On Aug. 28, 1963, Martin Luther King Jr. stood before a packed crowd of protesters who marched on Washington, D.C., to call for racial and economic justice in the United States. It is one of the most enduring images of the civil rights champion. He delivered his famous “I Have a Dream” speech, which is still quoted to this day.
But look beyond just the speaker at the crowd. A quarter-of-a-million Americans gathered near the Lincoln Memorial that day. They were Americans who had been living for decades under the oppression of repressive Jim Crow laws that made them much less than full citizens of this nation.
Inspired by King’s eloquent call for justice and equality, they and millions of Americans across the nation worked to pass the Civil Rights Act of 1964 and other legislation that made important, long overdue strides toward a better America.

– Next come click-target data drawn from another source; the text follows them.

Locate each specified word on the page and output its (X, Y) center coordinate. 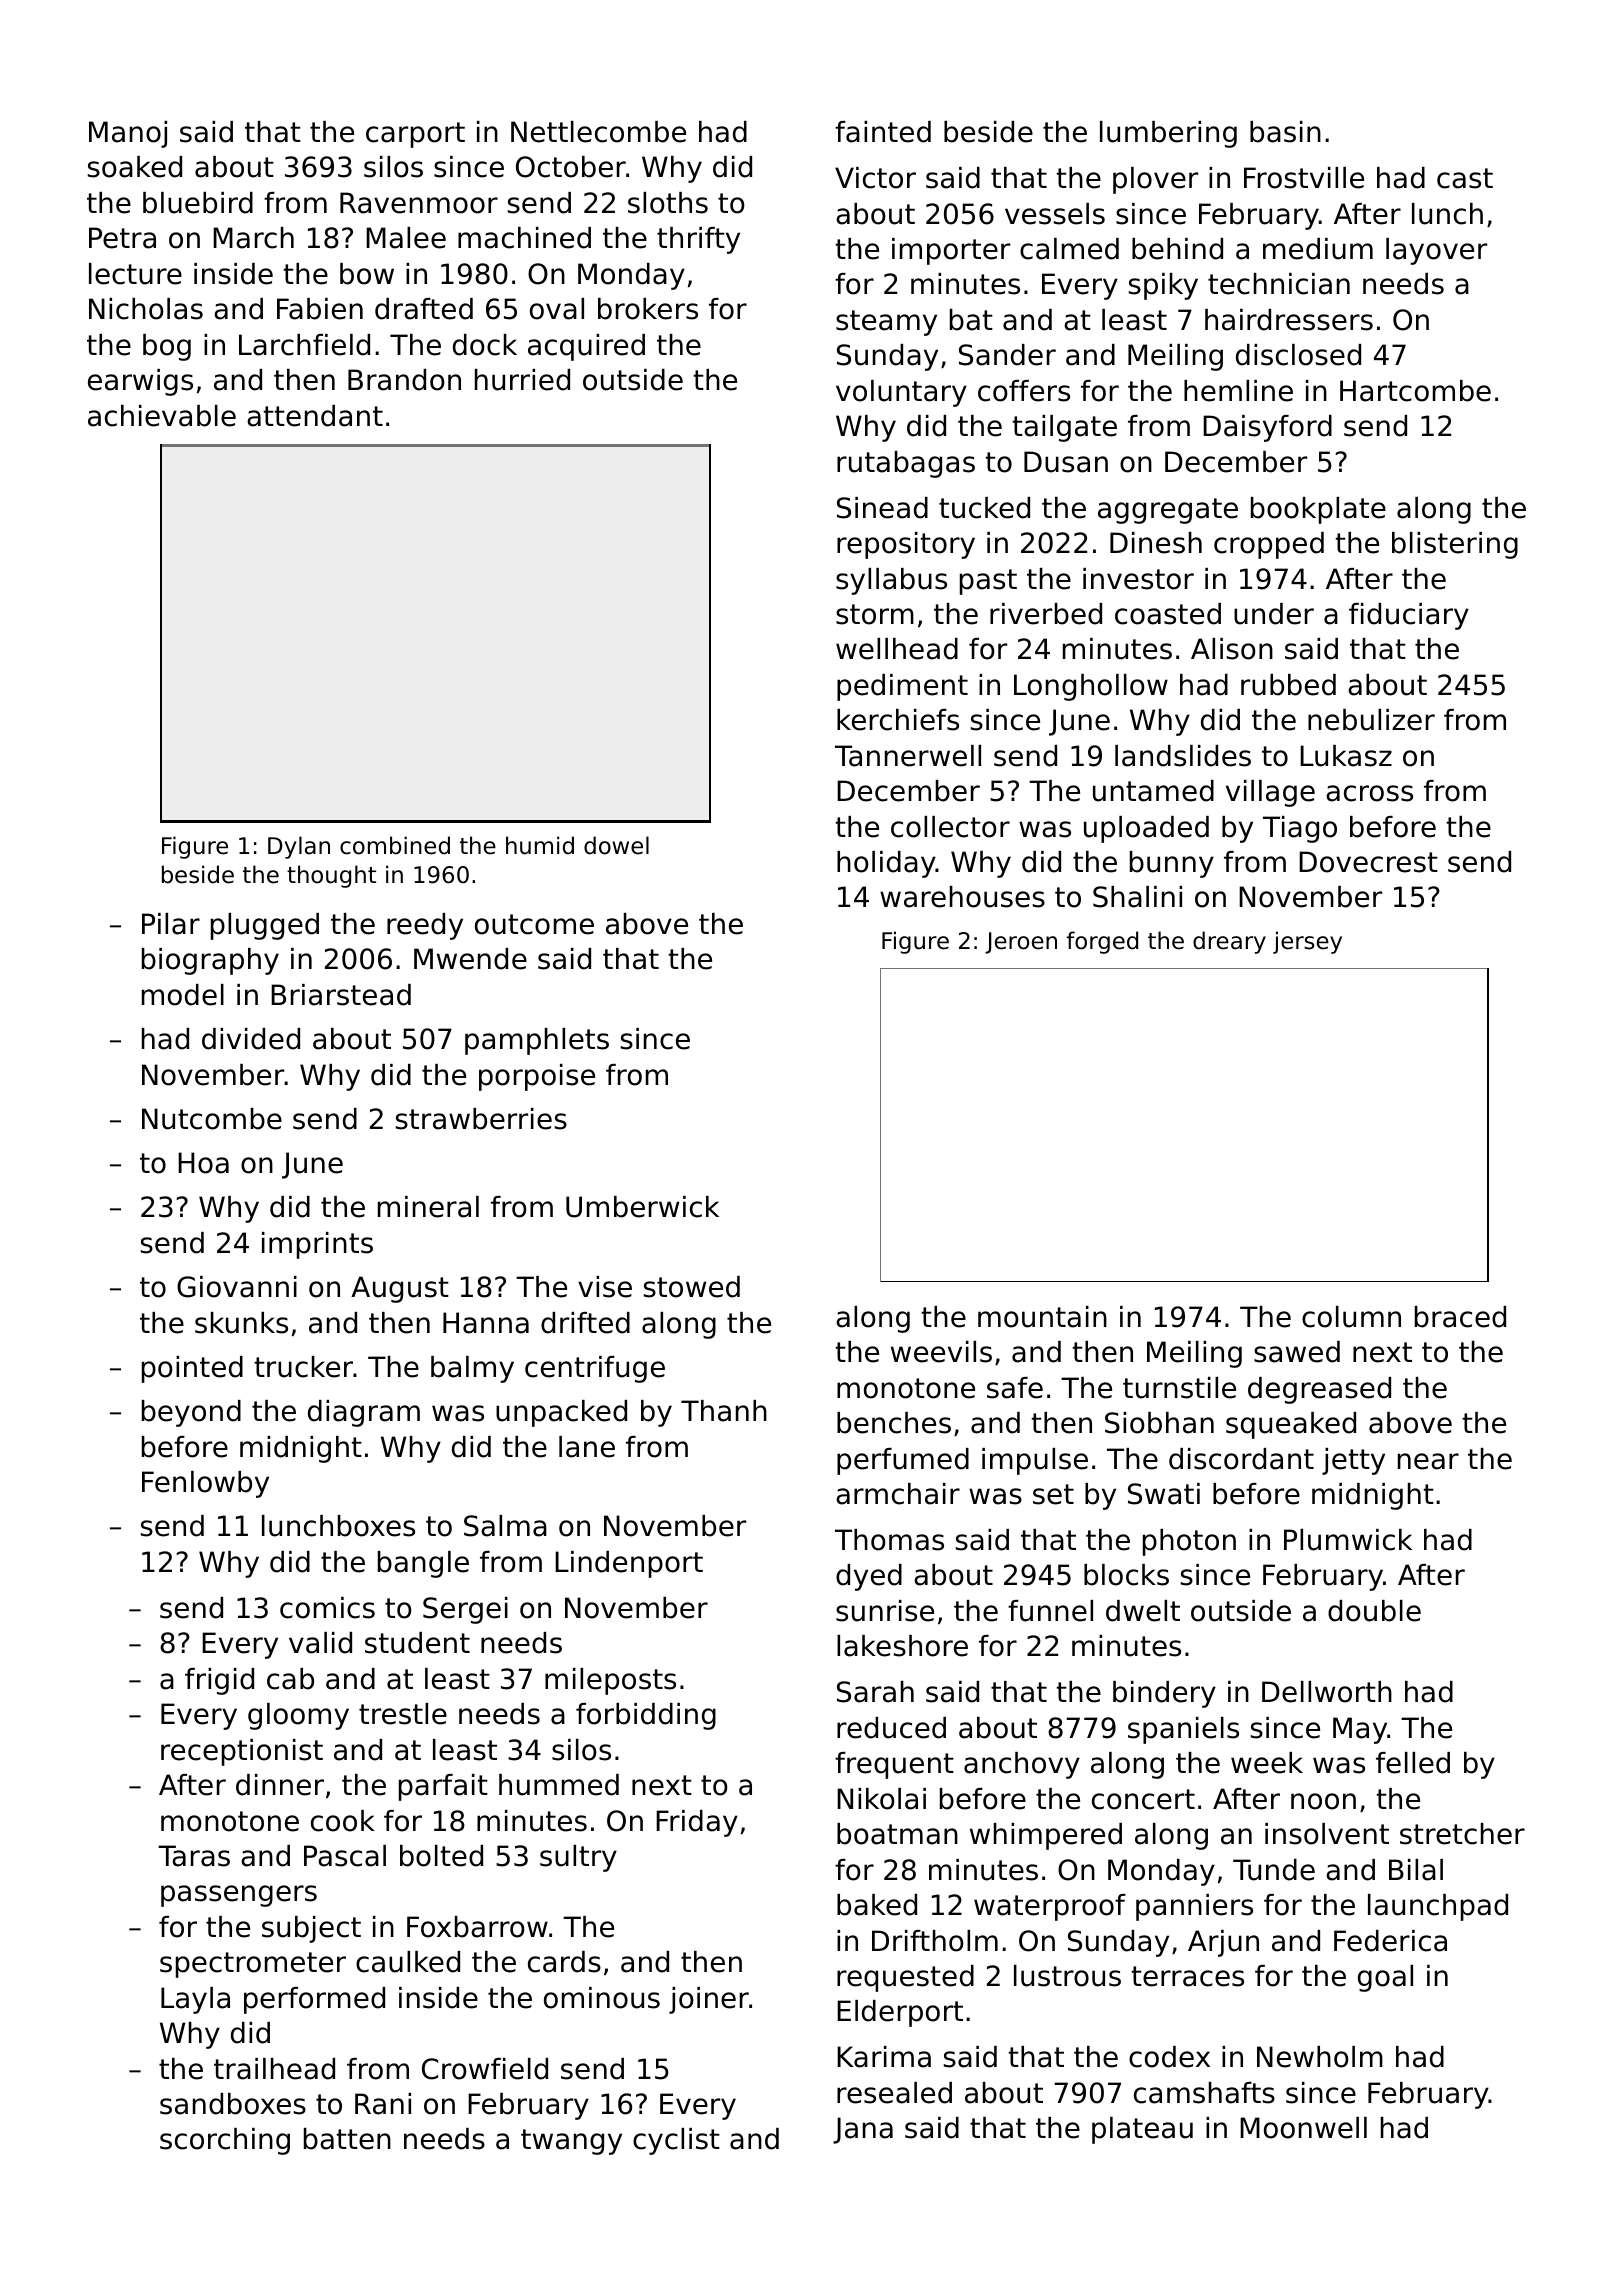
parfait (443, 1787)
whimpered (1046, 1836)
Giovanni (237, 1287)
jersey (1307, 942)
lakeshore (902, 1646)
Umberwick (642, 1207)
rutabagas (906, 464)
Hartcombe (1415, 391)
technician (1279, 284)
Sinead (882, 508)
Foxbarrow (477, 1927)
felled (1413, 1763)
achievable (162, 416)
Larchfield (304, 345)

As we celebrate King’s legacy today, it’s hard not to compare the march he led, the speech he gave and the people he inspired to the recent atrocity at the U.S. Capitol.
On Jan. 6, crowds gathered in Washington to hear a far less inspirational speech. The president of the United States whipped up a mob with unfounded lies and manufactured grievances. He exhorted the crowd to fight to stop the theft of an election that had not been stolen.
President Donald Trump called on them to march to the Capitol, leaving them with one final lie: That he would join them there.
Those inspired by King worked to change the laws of the United States to make them more just. Those incited by Trump stormed the U.S. Capitol, killed a police officer, threatened members of Congress and Vice President Mike Pence, and interfered in the constitutional process to transfer power peacefully.
The mob included members of the Proud Boys, with whom Washingtonians are all too familiar, and other violent white supremacist groups. Many of Trump’s supporters have tried to distract from the violence committed in his name by pivoting to last year’s Black Lives Matters protests, exaggerating the violence that occurred at some of them.
The desperation with which some people cling to Trump’s bigoted vision of America is at least partially a reaction to the historic, multigenerational, multiethnic movement represented at the BLM protests — a movement that strives to continue Dr. King’s necessary, but clearly unfinished work.
King’s dream might still be elusive, but it remains a righteous pursuit.